Pixel coordinate grounding records
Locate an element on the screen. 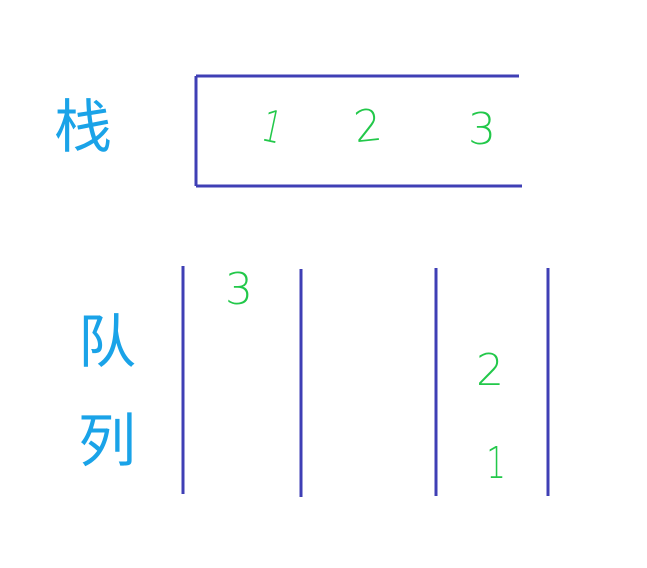 This screenshot has width=647, height=568. queue-item-left: 3 is located at coordinates (239, 290).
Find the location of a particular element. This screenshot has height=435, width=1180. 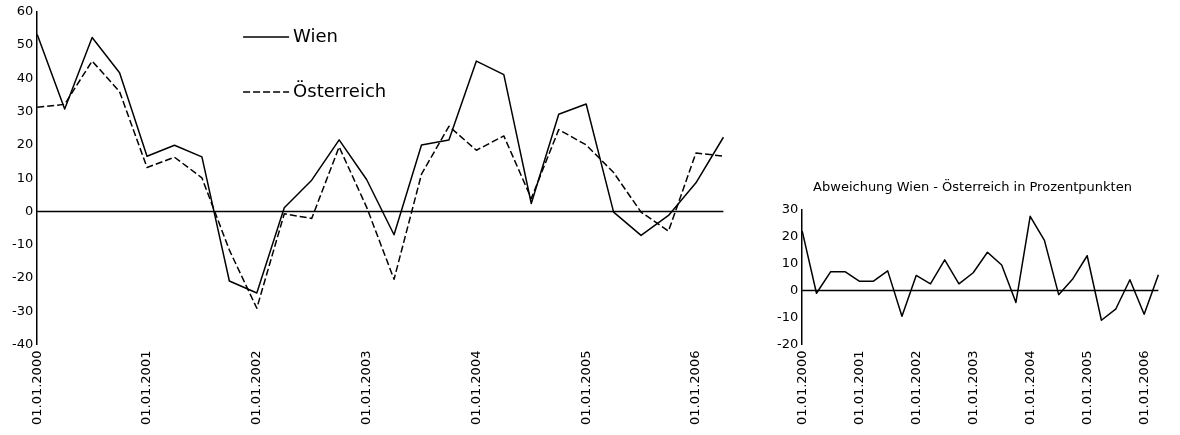

chart-title: Abweichung Wien - Österreich in Prozentpunkten is located at coordinates (972, 186).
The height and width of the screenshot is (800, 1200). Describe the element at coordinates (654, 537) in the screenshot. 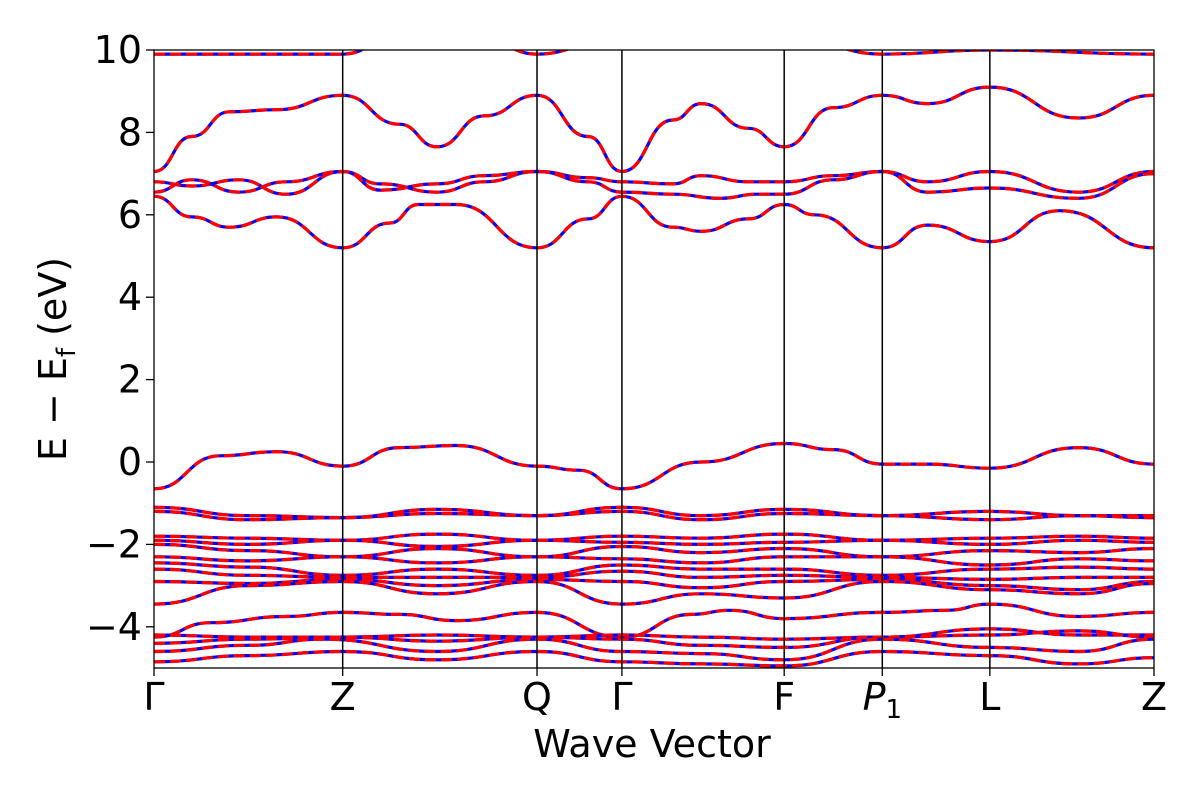

I see `band-line-vb-3-dashed` at that location.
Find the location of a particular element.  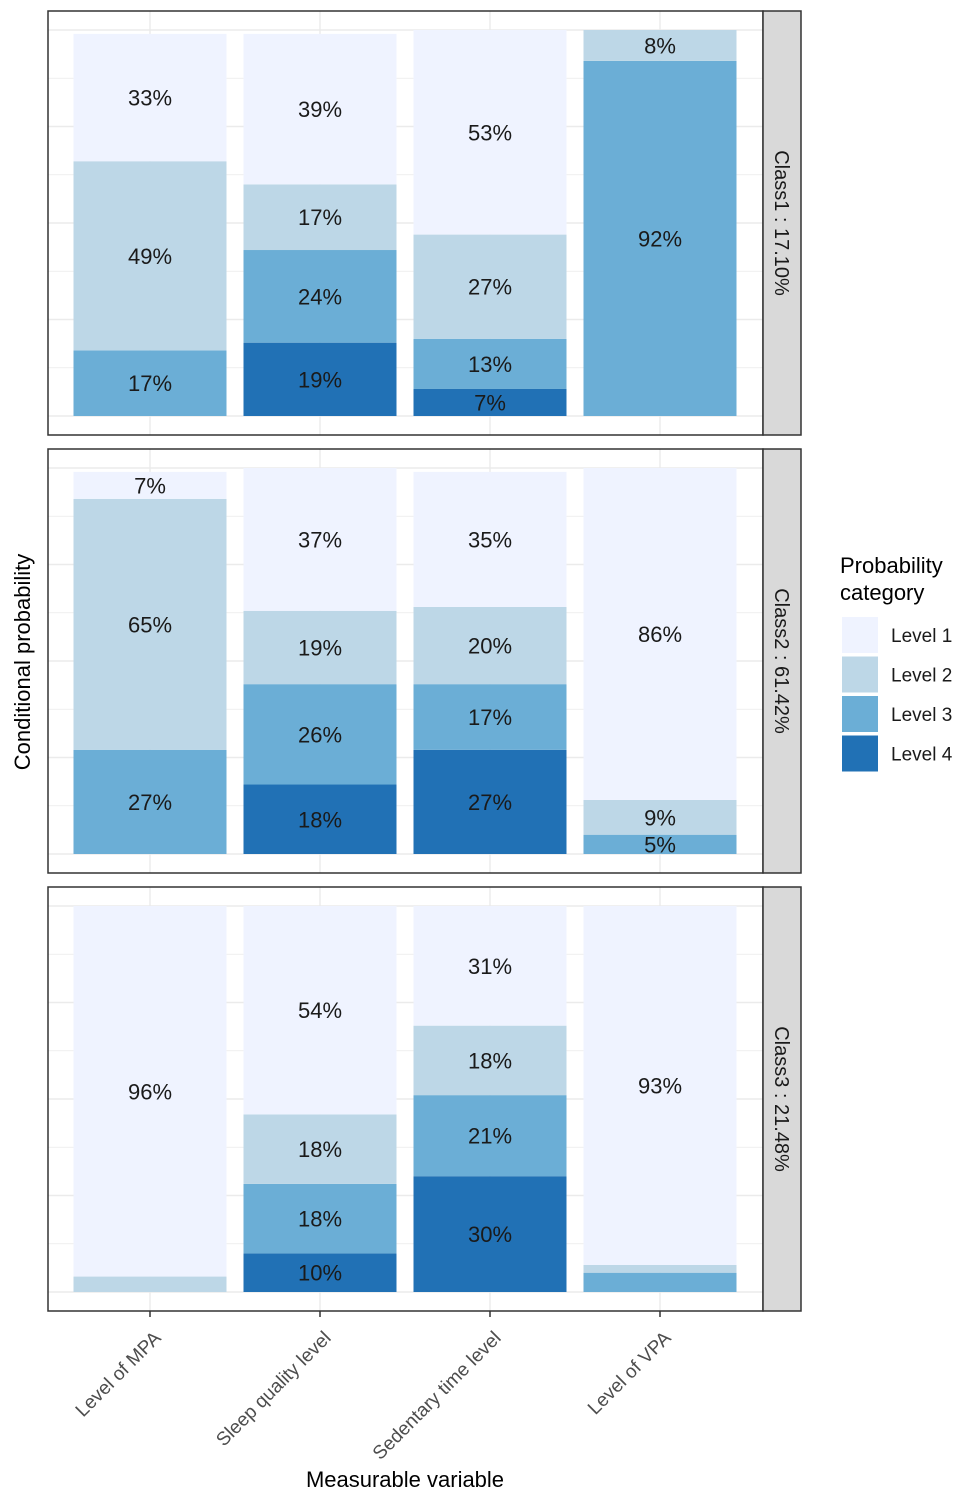

data-label: 35% is located at coordinates (490, 540).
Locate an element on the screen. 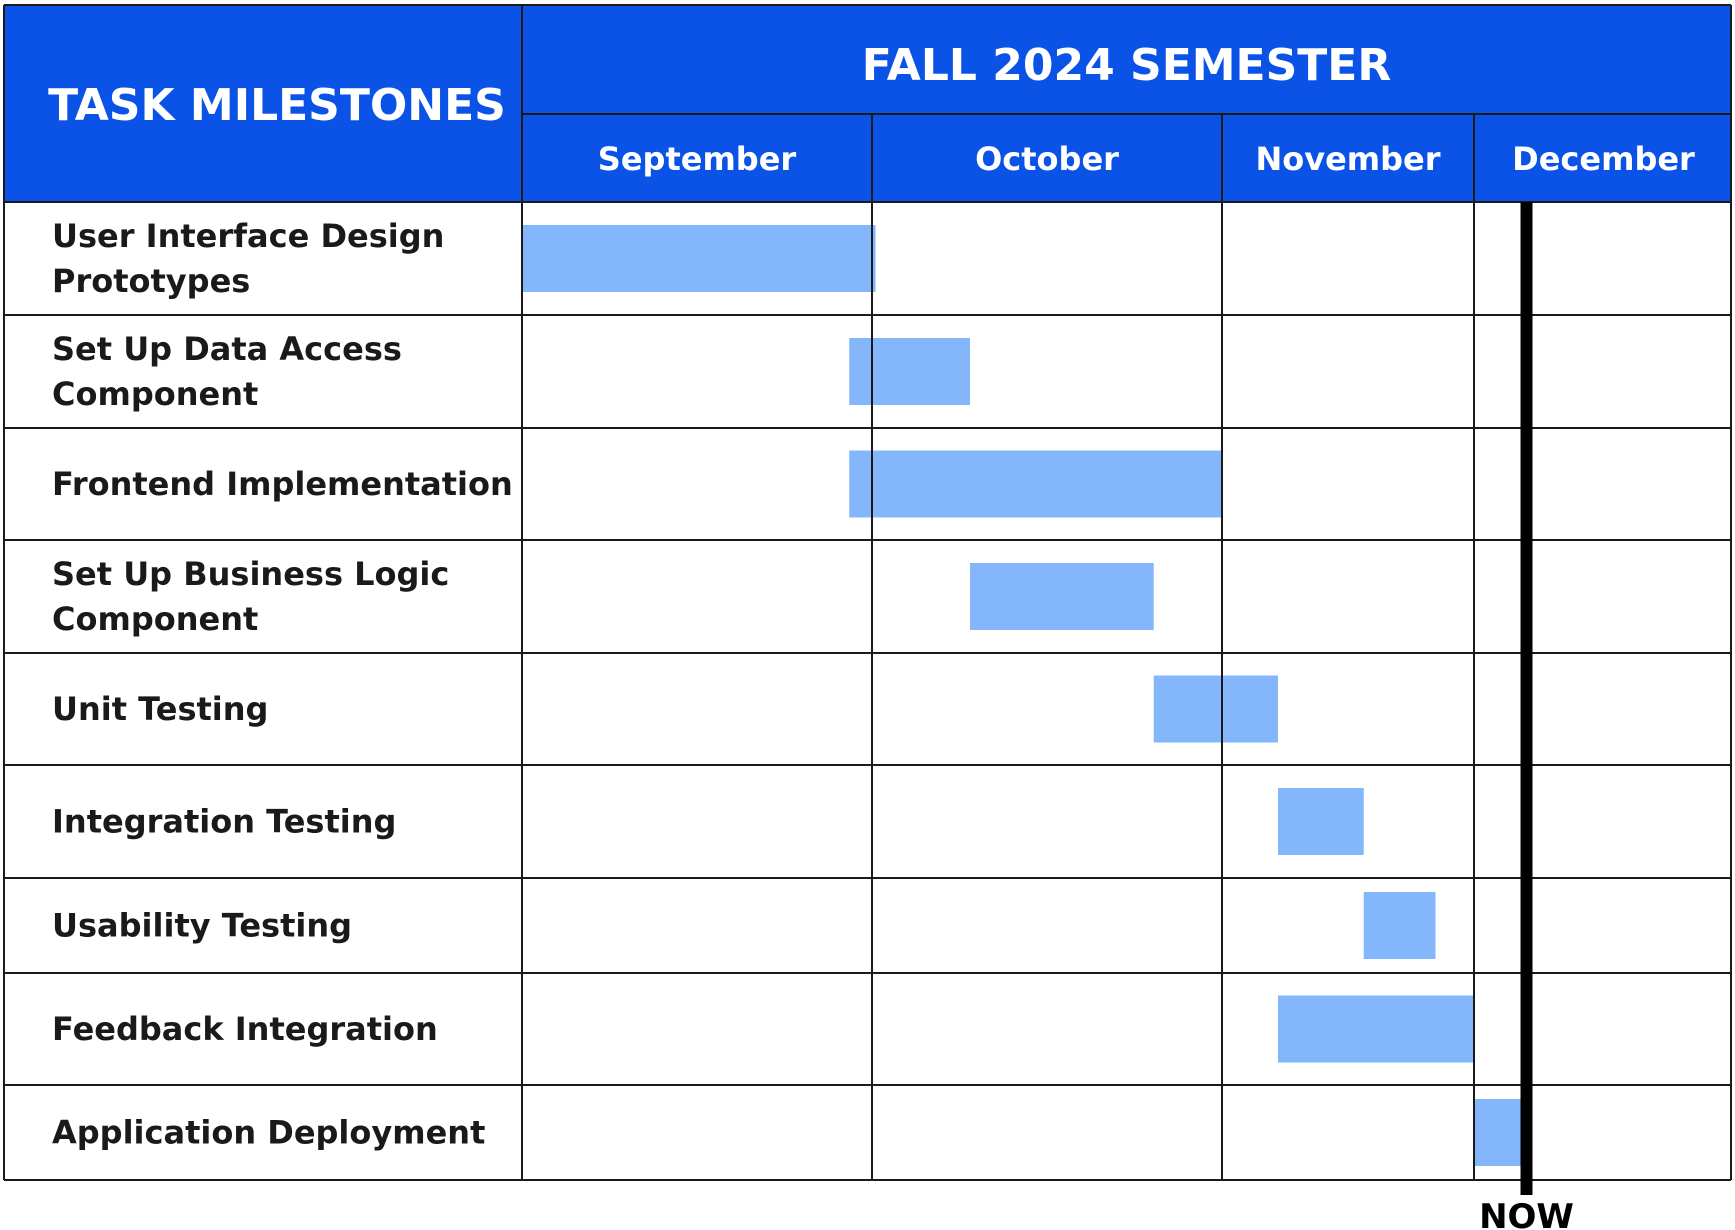 This screenshot has width=1735, height=1230. task-label: Integration Testing is located at coordinates (224, 822).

The problem. Can you quote, word for word, the records from the line with "Find the location of a particular element. This" up to and including the line with "data-label: 35% is", leaving out the pictures?

Response below.
Find the location of a particular element. This screenshot has height=435, width=1180. 

chart-title: Abweichung Wien - Österreich in Prozentpunkten is located at coordinates (972, 186).
The height and width of the screenshot is (800, 1200). Describe the element at coordinates (654, 537) in the screenshot. 

I see `band-line-vb-3-dashed` at that location.
Find the location of a particular element.  

data-label: 35% is located at coordinates (490, 540).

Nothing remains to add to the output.